Il désire également montrer une image de PME ouverte, en allant dans les universités, en rencontrant des jeunes, en engageant des stagiaires. A ses yeux, ceux-ci sont nécessaires : ils apprennent sur place à travailler et contribuent au fonctionnement de la société, ce qui est source de motivation.
Et dans 10 ans ?
La laiterie du Berger a mis 10 ans pour atteindre un équilibre financier. Elle a désormais fixé un modèle économique et d’impact social, et a atteint un niveau de rentabilité qui lui permet de financer sa croissance. Cela lui laisse l’opportunité de mettre tout en œuvre pour passer à l’échelle sur les mêmes bases.
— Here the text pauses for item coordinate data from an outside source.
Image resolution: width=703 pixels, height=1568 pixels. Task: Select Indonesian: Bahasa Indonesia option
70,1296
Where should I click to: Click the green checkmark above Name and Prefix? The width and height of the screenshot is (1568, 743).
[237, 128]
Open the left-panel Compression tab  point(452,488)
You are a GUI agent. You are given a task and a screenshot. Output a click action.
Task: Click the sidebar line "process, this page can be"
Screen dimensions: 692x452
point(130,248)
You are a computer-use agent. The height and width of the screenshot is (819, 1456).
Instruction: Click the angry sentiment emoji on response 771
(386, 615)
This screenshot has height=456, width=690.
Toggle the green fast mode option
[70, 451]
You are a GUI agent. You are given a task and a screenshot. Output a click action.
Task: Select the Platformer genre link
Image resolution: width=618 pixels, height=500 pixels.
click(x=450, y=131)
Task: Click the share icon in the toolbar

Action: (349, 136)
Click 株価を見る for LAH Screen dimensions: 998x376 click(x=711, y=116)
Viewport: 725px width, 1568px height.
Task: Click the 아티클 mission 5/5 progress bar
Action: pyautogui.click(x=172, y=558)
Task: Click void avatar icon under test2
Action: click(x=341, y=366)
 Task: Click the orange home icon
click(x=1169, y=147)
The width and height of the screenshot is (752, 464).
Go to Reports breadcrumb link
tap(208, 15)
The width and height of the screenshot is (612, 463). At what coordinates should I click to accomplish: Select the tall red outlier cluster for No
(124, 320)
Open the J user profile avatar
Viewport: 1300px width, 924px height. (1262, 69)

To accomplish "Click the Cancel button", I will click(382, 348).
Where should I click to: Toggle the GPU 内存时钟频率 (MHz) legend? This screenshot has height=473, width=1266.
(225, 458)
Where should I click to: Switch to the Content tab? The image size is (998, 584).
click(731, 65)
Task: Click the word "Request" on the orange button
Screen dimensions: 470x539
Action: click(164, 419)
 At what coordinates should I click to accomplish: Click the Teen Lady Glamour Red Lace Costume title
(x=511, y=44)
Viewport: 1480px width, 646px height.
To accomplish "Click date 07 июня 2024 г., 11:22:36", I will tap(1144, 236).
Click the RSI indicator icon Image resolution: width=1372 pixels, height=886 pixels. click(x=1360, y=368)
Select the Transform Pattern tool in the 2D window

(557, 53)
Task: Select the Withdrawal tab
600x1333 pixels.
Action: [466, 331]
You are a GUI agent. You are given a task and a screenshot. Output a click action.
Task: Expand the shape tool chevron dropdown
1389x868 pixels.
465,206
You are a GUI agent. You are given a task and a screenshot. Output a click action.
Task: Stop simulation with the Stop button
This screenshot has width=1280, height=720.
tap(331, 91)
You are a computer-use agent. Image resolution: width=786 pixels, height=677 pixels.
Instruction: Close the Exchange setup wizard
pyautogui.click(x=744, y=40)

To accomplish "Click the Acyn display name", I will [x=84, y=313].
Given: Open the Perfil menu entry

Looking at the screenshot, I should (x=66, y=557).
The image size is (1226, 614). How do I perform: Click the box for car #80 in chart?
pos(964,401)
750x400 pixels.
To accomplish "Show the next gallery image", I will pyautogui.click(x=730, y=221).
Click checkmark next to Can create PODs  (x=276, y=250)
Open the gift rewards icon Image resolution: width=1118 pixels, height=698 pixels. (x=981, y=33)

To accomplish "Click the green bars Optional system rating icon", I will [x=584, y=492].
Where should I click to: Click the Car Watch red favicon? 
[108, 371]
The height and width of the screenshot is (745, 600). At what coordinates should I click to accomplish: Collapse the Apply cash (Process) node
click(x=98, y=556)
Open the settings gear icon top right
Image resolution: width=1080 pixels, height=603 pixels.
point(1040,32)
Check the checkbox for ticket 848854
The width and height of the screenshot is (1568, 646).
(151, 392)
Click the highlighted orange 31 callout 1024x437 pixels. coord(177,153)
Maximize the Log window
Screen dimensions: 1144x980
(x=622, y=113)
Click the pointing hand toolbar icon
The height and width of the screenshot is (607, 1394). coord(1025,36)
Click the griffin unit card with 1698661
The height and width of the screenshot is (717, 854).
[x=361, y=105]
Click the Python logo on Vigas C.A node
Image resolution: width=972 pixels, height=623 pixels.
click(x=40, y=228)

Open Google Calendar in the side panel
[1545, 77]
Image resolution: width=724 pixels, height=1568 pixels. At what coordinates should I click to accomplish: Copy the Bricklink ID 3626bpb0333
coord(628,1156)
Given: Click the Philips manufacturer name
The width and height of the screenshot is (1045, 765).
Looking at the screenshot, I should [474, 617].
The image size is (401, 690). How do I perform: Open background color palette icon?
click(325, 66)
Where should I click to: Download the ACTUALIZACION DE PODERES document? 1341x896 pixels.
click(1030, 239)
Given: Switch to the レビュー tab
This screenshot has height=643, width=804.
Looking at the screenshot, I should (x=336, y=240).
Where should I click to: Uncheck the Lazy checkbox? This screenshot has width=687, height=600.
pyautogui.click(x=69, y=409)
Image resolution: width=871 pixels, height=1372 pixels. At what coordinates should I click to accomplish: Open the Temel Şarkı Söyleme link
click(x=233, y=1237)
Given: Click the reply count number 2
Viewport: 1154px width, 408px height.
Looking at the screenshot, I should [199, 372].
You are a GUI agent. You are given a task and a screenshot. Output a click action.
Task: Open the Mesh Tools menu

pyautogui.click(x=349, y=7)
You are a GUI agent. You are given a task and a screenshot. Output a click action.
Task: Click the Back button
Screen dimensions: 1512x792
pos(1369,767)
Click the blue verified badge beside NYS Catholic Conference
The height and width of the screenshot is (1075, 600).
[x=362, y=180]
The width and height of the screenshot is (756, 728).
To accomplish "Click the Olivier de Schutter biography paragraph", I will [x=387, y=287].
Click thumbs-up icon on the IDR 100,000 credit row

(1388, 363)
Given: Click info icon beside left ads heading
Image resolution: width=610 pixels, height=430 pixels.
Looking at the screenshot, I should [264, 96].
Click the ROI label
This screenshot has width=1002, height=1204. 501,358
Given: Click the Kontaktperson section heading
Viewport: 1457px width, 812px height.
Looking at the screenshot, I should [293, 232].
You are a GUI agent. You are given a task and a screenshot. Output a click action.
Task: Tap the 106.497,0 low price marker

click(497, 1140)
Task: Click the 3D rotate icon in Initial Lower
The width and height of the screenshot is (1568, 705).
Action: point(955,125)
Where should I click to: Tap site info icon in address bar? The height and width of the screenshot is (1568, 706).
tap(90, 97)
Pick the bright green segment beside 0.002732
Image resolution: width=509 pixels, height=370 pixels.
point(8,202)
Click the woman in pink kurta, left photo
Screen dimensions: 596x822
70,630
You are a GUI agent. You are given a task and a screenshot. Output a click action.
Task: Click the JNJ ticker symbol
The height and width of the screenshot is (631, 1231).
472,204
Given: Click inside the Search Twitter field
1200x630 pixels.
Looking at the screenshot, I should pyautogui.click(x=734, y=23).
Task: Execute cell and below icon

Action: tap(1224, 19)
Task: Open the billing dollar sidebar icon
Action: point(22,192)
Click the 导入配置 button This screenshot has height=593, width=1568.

Cela impliquera des passages de relais au niveau de l’équipe de direction, dans laquelle des jeunes professionnels talentueux préparent une relève, essentielle pour la pérennité de l’entreprise. La laiterie du Berger souhaite constituer un modèle « neuf », et proposer une alternative aux modèles traditionnels d’entreprises, lesquels ne correspondent sans doute plus aux codes de l’époque actuelle en Afrique de l’Ouest.
A terme, Bagoré Bathily souhaiterait se consacrer davantage au développement rural, qui permettra d’offrir une stabilité aux populations agricoles du Sénégal et du Sahel. Il espère revenir sur les idées des « fermes-pilotes », dont il parlait déjà en 2009.